The Obama campaign informed The Washington Times Thursday evening of its decision, which came two days after The Times editorial page endorsed Senator John McCain over Mr. Obama. The Times editorial page runs completely independent of the news department.
“This feels like the journalistic equivalent of redistributing the wealth. We spent hundreds of thousands of dollars covering Senator Obama’s campaign, traveling on his plane, and taking our turn in the reporter’s pool, only to have our seat given away to someone else in the last days of the campaign,” said Washington Times Executive Editor John Solomon. News organizations typically pay campaigns for the cost of traveling on the candidate’s planes.

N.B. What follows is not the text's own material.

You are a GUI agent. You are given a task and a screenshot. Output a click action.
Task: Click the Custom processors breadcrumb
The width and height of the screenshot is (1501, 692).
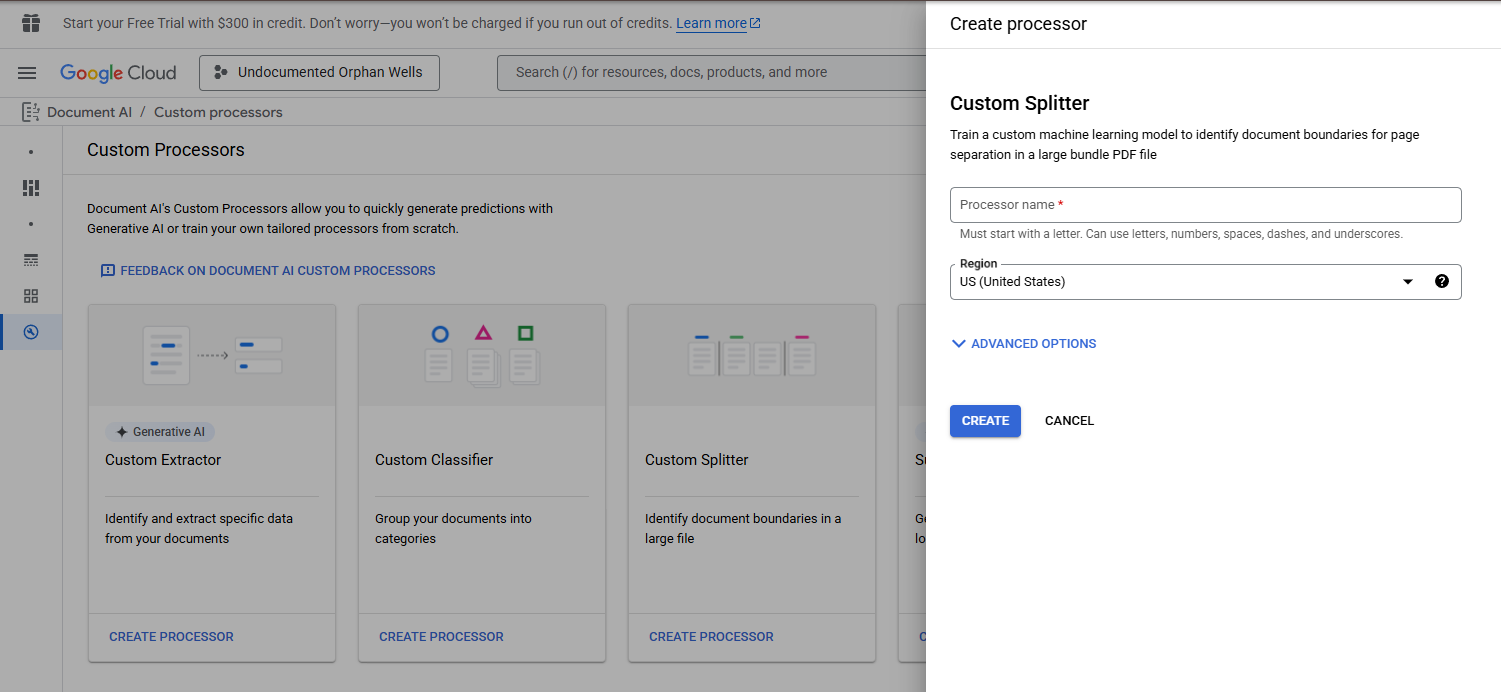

“I hope the candidate that promises to unite America isn’t using a litmus test to determine who gets to cover his campaign,” Mr. Solomon said.
I guess Sen. Obama is tired of throwing his friends under the bus and is now tossing journalist off the plane. Alright seriously, normally I’d consider this a non-story but given the Obama campaign’s reaction to reporters like Barbara West who’ve asked tough questions this bit of news is troubling.
Update: Michelle Malkin sums things up nicely: If you don’t make me glow, you gotta go.
Media Biased? Michael Malone Thinks So
Just how bad has the media’s coverage of the presidential campaign been?
Bad enough that ABC News’s Silicon Insider Michael Malone says he’s “embarrassed to admit what I do for a living”.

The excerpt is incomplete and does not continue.